Su quest’ultimo argomento ebbi una cortese disputa linguistica con Caprotti durante la revisione del suo libro.Siccome a quell’epoca manco capivo bene di che roba si trattasse, mi permisi di osservare che sarebbe stato preferibile scrivere «derivati», come facevano i giornali. Mi rispose con una lettera garbata, una delle tante che ci scambiammo in quel periodo: «Che problema questa semantica. Il 50% delle parole inglesi vengono dal latino, talvolta vogliono dire una cosa diversa. Comunque “ derivativi” è parola che viene dall’inglese “derivatives”, non dal latino. Così sono chiamati nei loro contratti. Sono una tremenda invenzione nata tra Londra e New York che se scoppia, scoppia tutto il mondo occidentale ». E chi lo manda in pensione un profeta di questo calibro, capace d’intuire con anni d’anticipo la crisi sistemica planetaria in cui stiamo annaspando?

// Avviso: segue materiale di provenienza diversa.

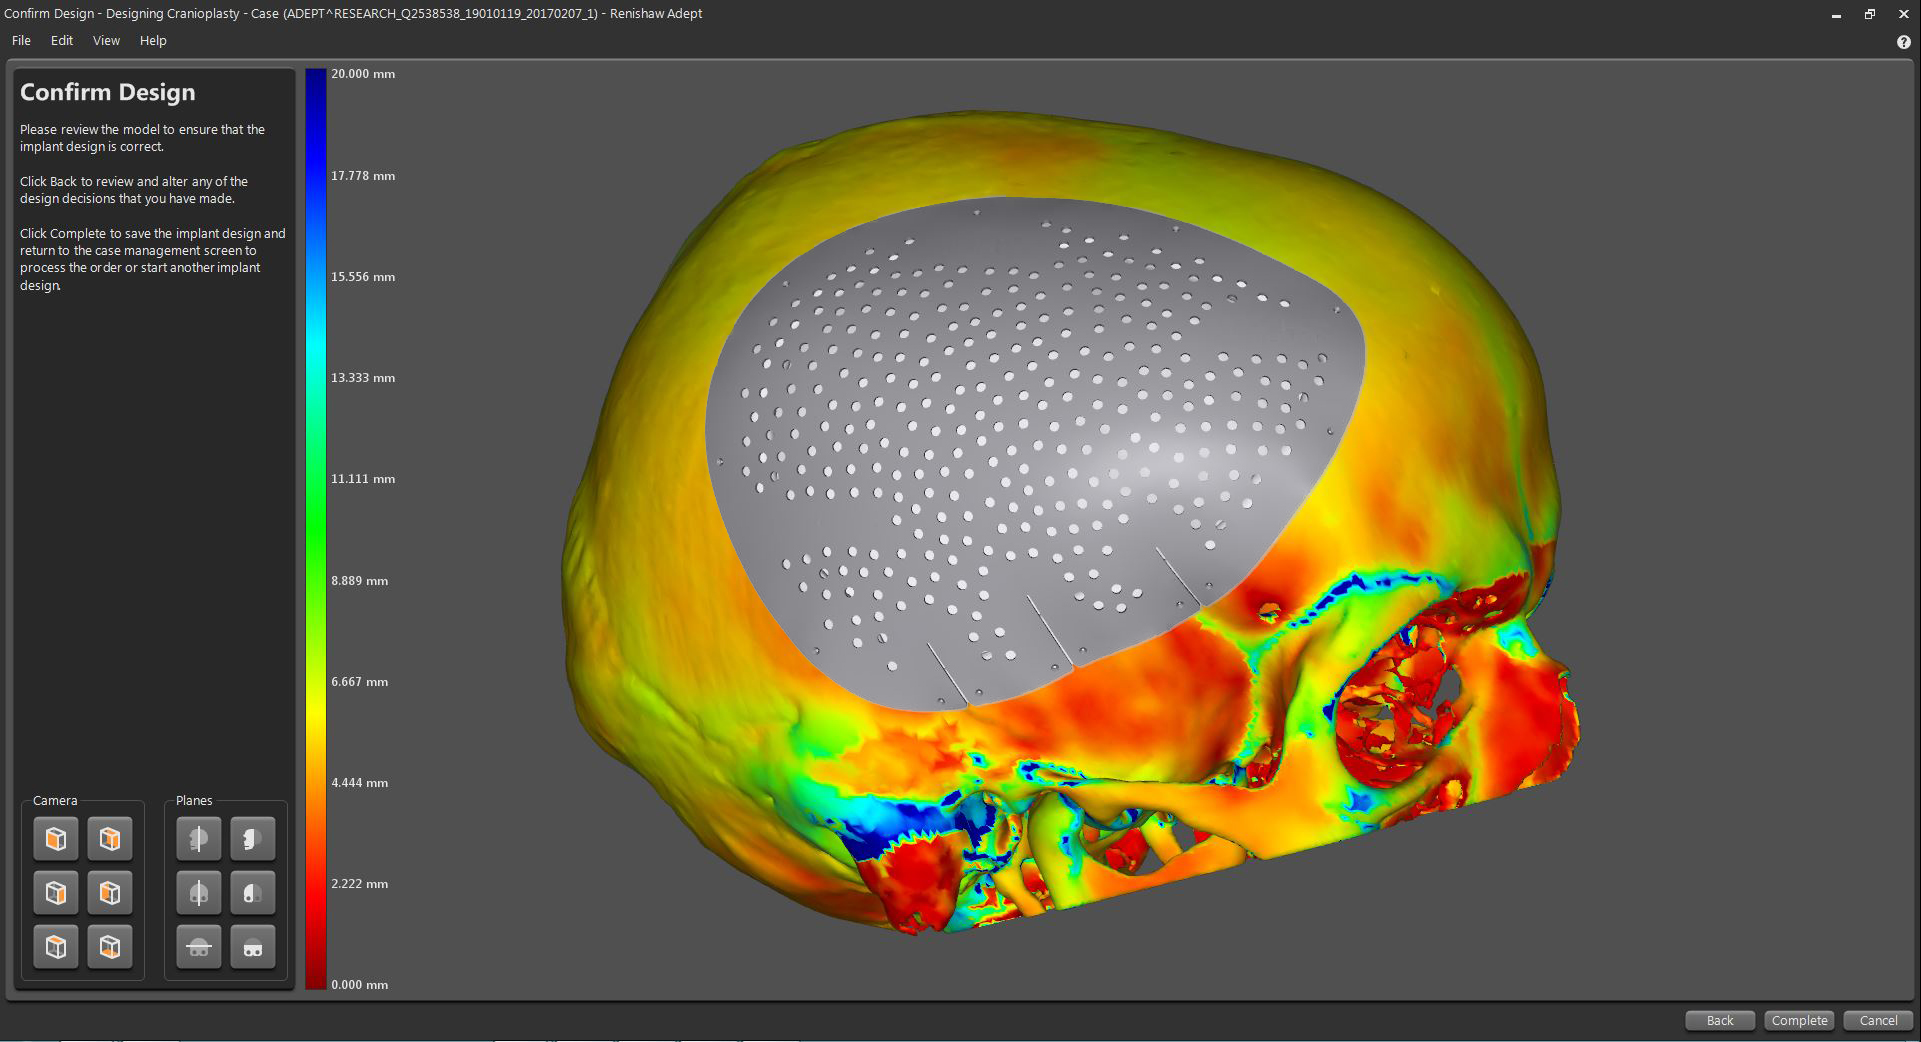Open the help question mark icon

Un’altra disputa, più zoologica che semantica, riguardò il sostantivo «ratto», che Caprotti aveva usato nel suo manoscritto per qualificare un dirigente incaricato della gestione di tutti i prodotti deperibili. Alla fine lo convinsi a ripiegare sul meno brutale «serpe» nel riferirsi a questa persona cui era stato dato potere di vita e di morte per accantonare, spintonare, scacciare dipendenti validissimi, «talché ai vertici di settori nevralgici l’azienda si ritrovava con individui di alta incompetenza ».
In Falce e carrello è narrato il modo in cui l’anziano tycoon si risolse a liberarsi di questo «ciarpame manageriale »: «I primi li caricammo, in una bella mattina del gennaio 2004, su delle Mercedes blu, con autista, una per ciascuno. Una cosa dignitosa. Anzi, di riguardo. Gli altri uscirono alla spicciolata e solo dopo, dalla documentazione rimasta, ebbimo la conferma e le prove di chi fossero alcuni di loro. Con uno sforzo enorme ricostruimmo l’azienda. Alcuni quarantenni, trentenni, tornarono. Altri furono promossi. Poi - fu solo fortuna? - nuove validissime figure entrarono a far parte della squadra. Oggi è una squadra eccezionale ».

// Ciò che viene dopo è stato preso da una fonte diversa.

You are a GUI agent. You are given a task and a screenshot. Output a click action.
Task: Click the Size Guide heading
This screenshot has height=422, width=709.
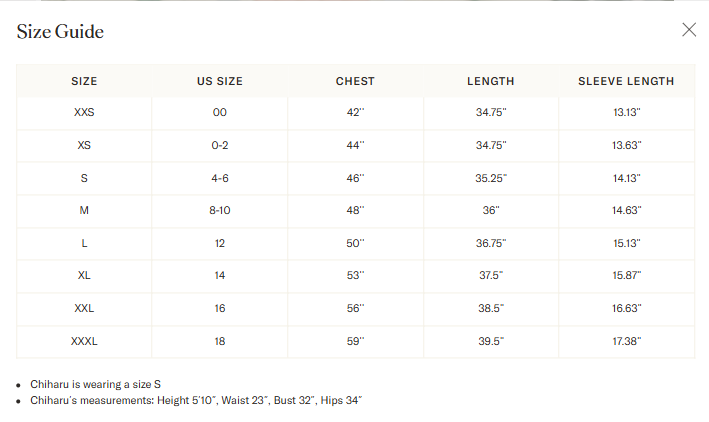(x=60, y=32)
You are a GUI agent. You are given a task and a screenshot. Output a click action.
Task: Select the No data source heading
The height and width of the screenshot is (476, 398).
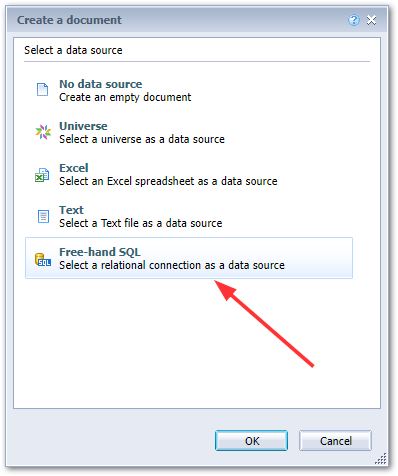(100, 84)
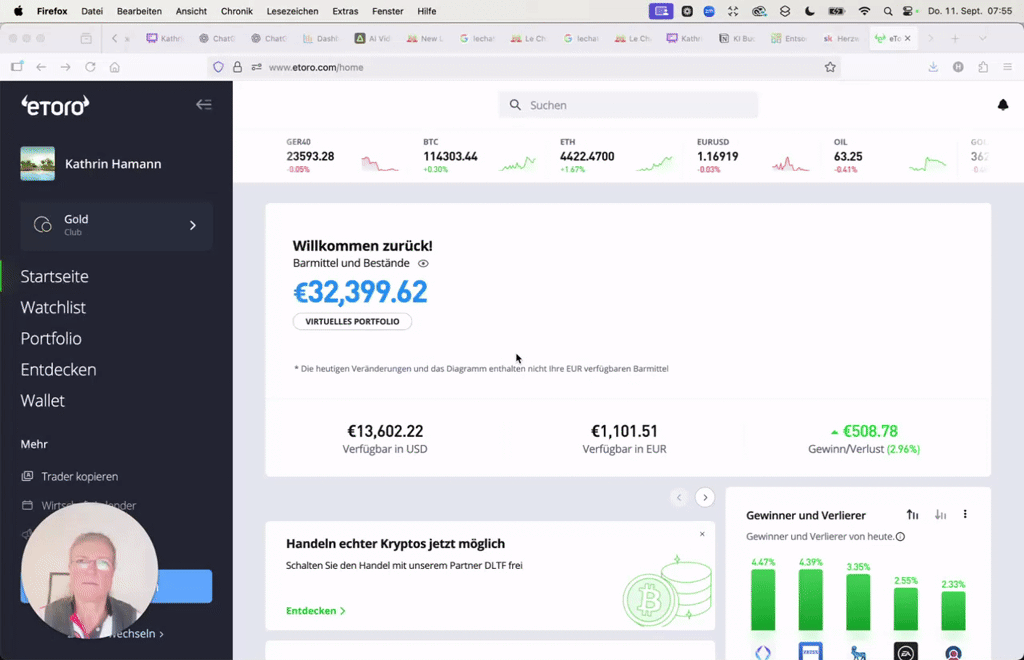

È questa la squadra che Bernardo Caprotti continua ad allenare tutti i giorni. Non gli restano davanti molte stagioni agonistiche. Ma, per quel poco o quel tanto che l’ho conosciuto, credo d’aver capito che deciderà lui, e solo lui, quando e come smettere di giocare. Per prenderne il posto non vale appellarsi al diritto del sangue.
Una cosa è certa: non saranno i giudici a esonerarlo. Al massimo può riuscirci solo la vita.